Sci fi dramas often have it tough in the ratings, especially if they don’t benefit from being on network TV or the channel Syfy. So, when Orphan Black hit BBC America’s schedule a little over a week ago, I don’t think anyone was expecting ratings greatness. However, I do think fans were a little bit disappointed by the paltry numbers for the show’s opening episode. The good news is that Orphan Black actually did pretty well in the ratings once you factor in the horde of people watching the series via DVR.
When Orphan Black’s premiere ratings came in, only 620,000 viewers sat in front of their TVs on Saturday night to watch the critically acclaimed show launch its new season. Like a fine wine, those numbers have become more impressive with age. Recently, BBC America released the three-day figures for the Season 2 opener, noting that the show was able to nearly double its ratings with a few extra days. Additionally, the show increased by a whopping 91% in the coveted 18-49 demographic, which is a pretty impressive feat.
Saturday night is a tough slot for any series, but especially a series that is trying to garner interest from younger viewers, who still spend plenty of time out and about. Clearly it seems that audiences are digging the clone-oriented drama, just maybe not while they are out to dinner or bar hopping. BBC America seems to want to own Saturday nights, but maybe if the show switched to a more reasonable TV-viewing night, it could do better during its live airing.
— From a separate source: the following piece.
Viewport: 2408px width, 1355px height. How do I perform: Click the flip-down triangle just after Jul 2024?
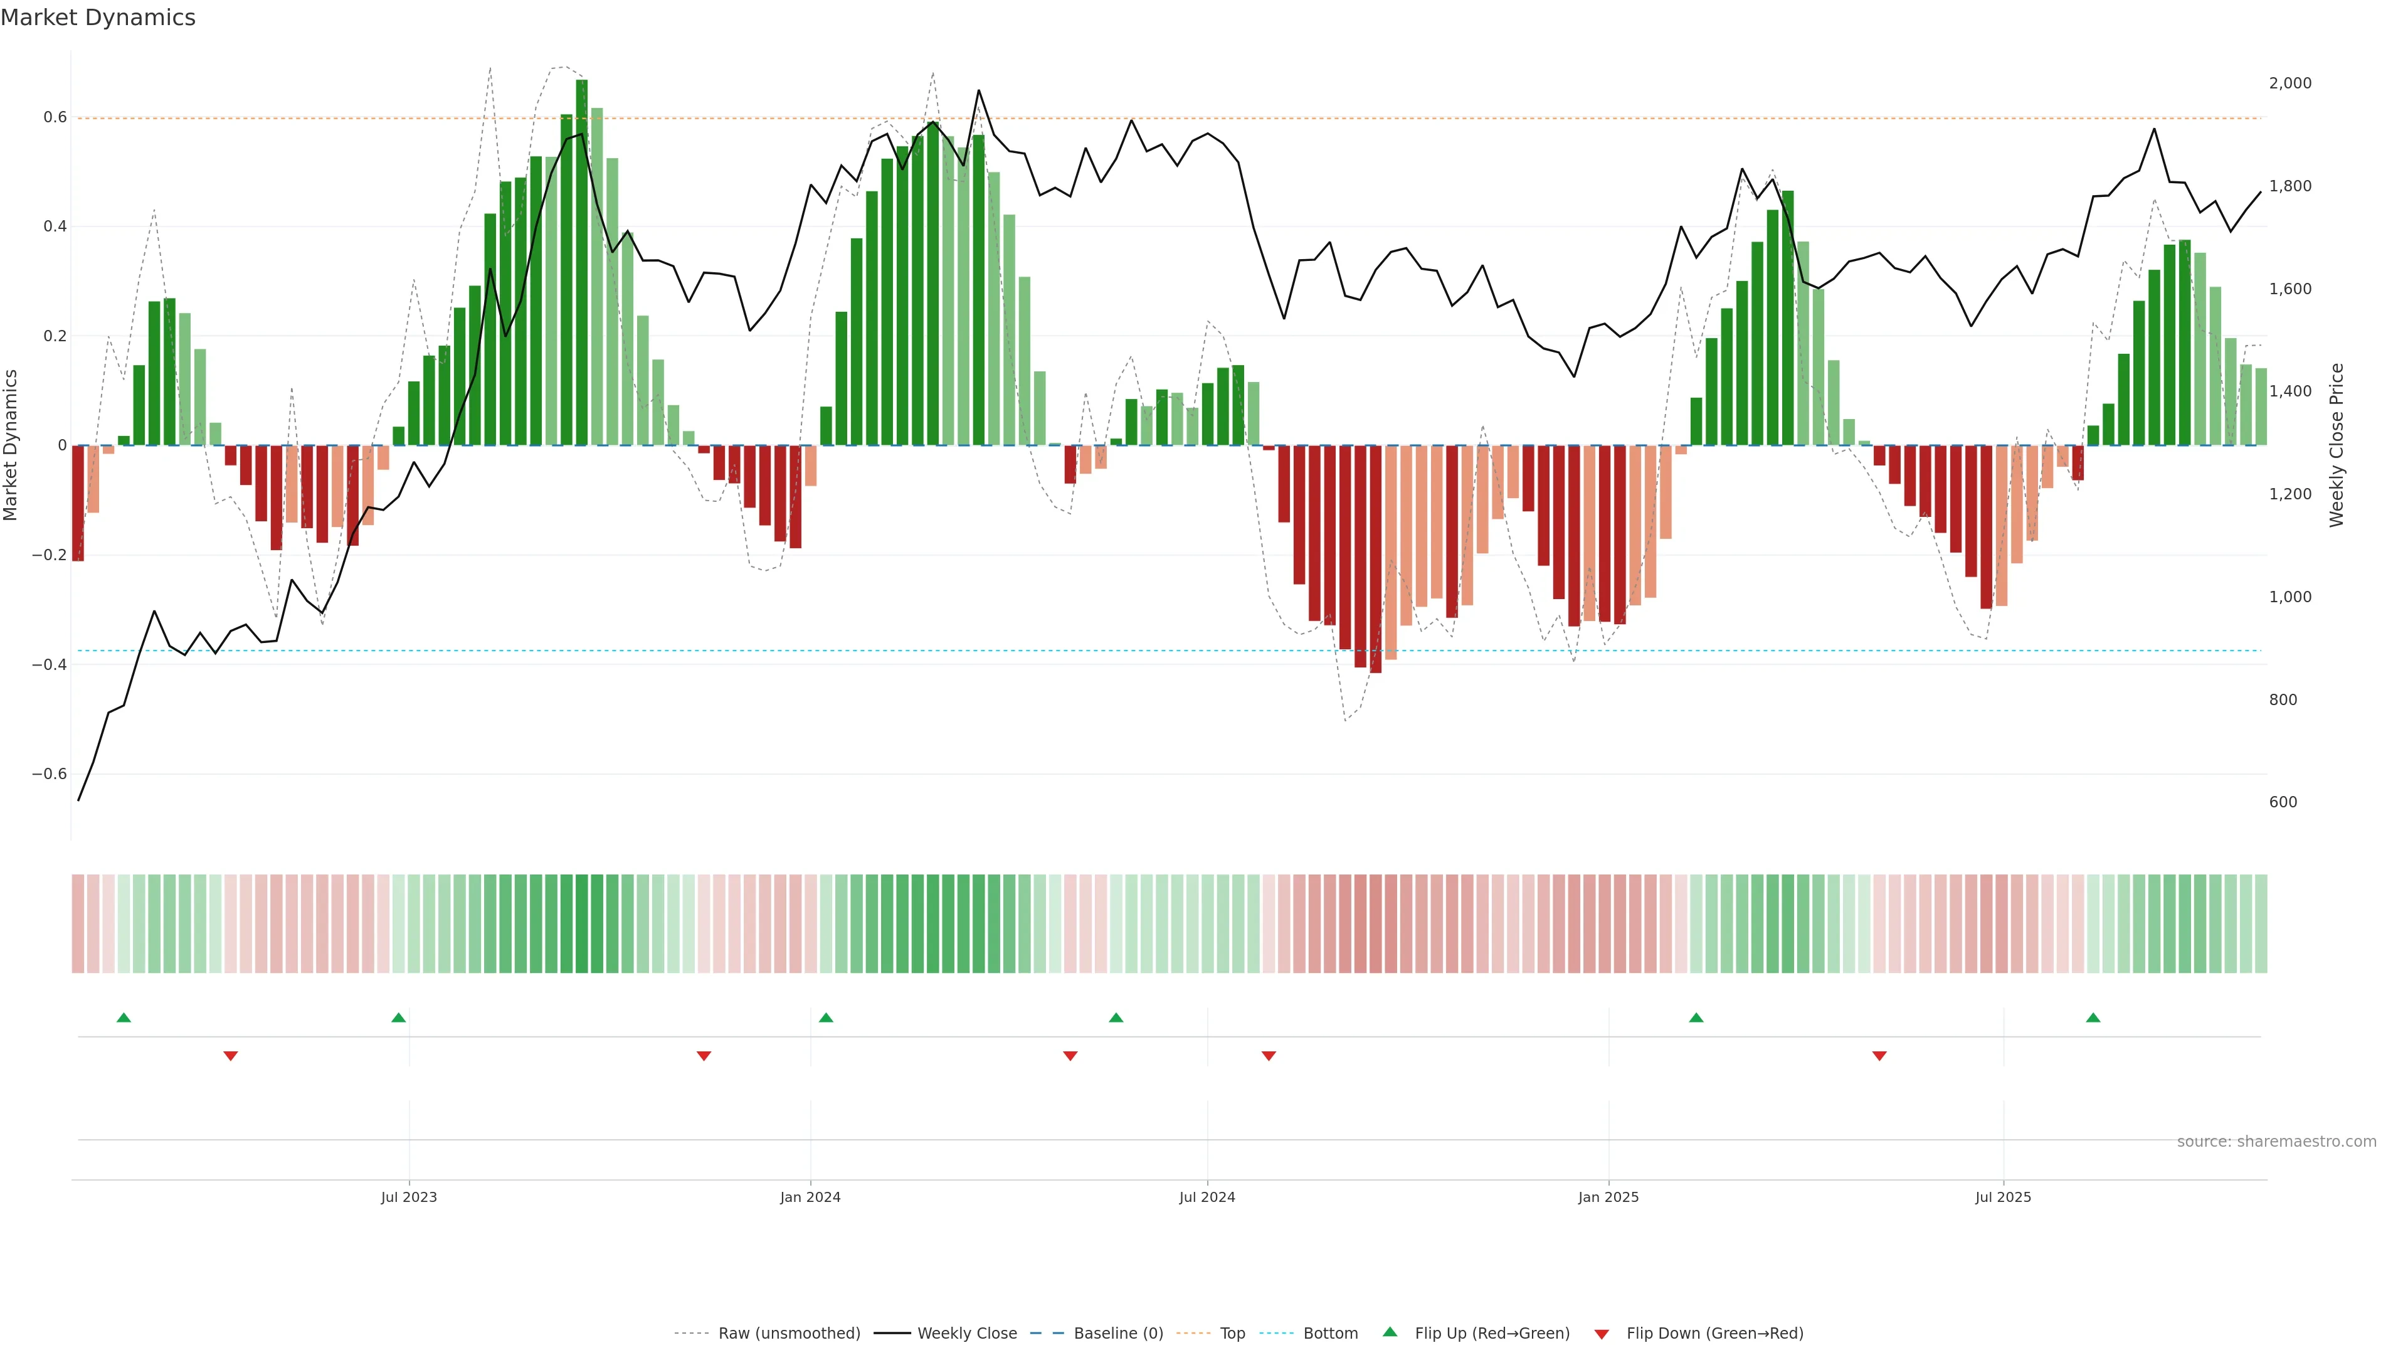(x=1269, y=1056)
Additionally, it’s worth noting that Orphan Black happens to be BBC America’s second-highest ranked program, following the network’s airings of the program Doctor Who. Last year, the series had the British import as a lead-in, which made it much easier to garner ratings. Sure, the Season 1 premiere of Orphan Black did do better than this year’s by a margin of about 50,000 viewers, but without the popular lead-in, it’s nice to see the female-powered drama still manage to pack a ratings punch.
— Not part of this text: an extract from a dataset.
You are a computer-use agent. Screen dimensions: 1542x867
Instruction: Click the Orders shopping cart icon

At some point, BBC America is going to come to a fork in the road, and executives will need to decide whether they’re fine with the program achieving very impressive DVR numbers and whether they will want to move it to a more competitive timeslot to see if more live eyeballs can be found. For a cable network, there’s not just one game in play. Sure, advertisers might be the most obvious way money is generated, and advertisers greatly prefer when audiences watch something live and can’t fast forward, but beyond that, it’s also important for a network like BBC America to have certified hits so they can demand more money per user from cable companies. So, very good DVR numbers are more profitable (long-term) than you would think.
Regardless, Orphan Black almost certainly isn’t going anywhere anytime soon, and that’s a huge victory for the fans.